■ Task to carry out:
Please give the number of lines in the material below that contain "Switch", without further comment.

■ Materials provided:

──────────────────────────────

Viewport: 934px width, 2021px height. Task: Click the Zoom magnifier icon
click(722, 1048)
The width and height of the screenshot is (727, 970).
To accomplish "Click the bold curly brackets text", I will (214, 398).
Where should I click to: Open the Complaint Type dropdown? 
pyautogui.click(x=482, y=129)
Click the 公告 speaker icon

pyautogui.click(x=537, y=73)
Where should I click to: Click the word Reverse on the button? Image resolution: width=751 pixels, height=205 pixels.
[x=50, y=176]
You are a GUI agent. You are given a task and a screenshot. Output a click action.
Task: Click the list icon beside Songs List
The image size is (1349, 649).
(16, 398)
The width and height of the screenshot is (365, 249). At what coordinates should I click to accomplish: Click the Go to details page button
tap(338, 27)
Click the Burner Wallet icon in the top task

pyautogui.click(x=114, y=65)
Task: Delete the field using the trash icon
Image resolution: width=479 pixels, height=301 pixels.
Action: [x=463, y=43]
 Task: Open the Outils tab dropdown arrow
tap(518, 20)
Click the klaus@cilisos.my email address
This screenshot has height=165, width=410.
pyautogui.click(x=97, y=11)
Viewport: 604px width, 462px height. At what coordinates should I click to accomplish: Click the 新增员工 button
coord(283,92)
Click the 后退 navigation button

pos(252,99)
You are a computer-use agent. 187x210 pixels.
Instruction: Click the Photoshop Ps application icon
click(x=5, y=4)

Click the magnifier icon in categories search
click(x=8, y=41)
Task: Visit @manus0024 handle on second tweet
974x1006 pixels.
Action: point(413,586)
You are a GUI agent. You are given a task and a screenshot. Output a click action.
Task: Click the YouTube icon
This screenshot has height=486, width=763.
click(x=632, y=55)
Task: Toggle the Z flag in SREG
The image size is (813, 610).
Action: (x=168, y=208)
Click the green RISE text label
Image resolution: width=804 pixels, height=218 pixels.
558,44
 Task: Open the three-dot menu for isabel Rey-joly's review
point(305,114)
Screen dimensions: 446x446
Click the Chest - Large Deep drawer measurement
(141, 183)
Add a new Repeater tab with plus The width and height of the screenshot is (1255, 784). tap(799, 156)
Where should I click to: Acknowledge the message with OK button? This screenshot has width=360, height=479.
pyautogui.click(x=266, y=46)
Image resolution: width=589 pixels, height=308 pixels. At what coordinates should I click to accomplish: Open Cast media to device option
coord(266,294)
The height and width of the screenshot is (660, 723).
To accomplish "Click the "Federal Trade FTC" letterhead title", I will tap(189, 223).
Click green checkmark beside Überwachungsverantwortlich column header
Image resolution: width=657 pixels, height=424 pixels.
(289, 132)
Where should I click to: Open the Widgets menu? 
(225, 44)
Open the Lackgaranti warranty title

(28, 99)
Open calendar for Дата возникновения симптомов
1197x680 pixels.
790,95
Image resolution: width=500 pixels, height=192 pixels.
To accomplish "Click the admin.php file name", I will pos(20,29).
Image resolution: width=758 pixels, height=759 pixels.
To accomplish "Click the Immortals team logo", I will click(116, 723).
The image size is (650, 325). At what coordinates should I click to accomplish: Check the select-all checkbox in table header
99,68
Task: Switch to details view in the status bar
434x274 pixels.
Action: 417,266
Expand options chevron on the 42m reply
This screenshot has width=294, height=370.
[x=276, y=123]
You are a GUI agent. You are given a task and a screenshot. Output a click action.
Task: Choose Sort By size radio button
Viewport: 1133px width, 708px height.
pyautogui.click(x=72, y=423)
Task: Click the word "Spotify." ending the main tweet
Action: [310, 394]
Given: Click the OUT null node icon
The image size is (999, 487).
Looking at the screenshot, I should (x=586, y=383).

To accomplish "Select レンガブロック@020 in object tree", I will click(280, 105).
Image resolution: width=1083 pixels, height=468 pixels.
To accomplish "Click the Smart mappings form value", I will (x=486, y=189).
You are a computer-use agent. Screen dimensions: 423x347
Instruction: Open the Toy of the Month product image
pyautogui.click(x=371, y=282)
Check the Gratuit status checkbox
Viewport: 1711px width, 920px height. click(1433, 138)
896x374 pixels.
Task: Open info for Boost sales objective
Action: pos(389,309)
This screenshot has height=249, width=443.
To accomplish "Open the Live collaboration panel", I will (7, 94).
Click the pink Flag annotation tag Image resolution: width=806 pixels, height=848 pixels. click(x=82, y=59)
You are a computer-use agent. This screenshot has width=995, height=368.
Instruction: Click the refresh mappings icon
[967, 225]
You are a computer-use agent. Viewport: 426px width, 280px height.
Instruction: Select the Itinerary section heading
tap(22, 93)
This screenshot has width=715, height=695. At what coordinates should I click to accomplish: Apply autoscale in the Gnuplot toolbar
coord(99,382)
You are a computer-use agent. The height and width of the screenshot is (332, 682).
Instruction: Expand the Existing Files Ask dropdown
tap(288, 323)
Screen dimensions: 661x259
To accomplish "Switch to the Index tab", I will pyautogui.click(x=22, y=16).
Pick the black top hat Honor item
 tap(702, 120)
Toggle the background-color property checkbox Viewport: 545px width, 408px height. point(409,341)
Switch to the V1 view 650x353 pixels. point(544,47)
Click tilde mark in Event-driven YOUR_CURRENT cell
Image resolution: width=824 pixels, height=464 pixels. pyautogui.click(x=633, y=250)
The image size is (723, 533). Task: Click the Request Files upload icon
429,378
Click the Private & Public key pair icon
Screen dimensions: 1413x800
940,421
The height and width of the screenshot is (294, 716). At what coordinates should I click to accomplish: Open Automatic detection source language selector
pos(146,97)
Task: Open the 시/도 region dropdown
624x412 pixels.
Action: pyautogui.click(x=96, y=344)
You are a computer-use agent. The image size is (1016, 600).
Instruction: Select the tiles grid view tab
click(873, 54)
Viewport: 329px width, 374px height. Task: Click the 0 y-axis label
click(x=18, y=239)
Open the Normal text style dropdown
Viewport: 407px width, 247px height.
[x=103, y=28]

──────────────────────────────

■ Task answer:
3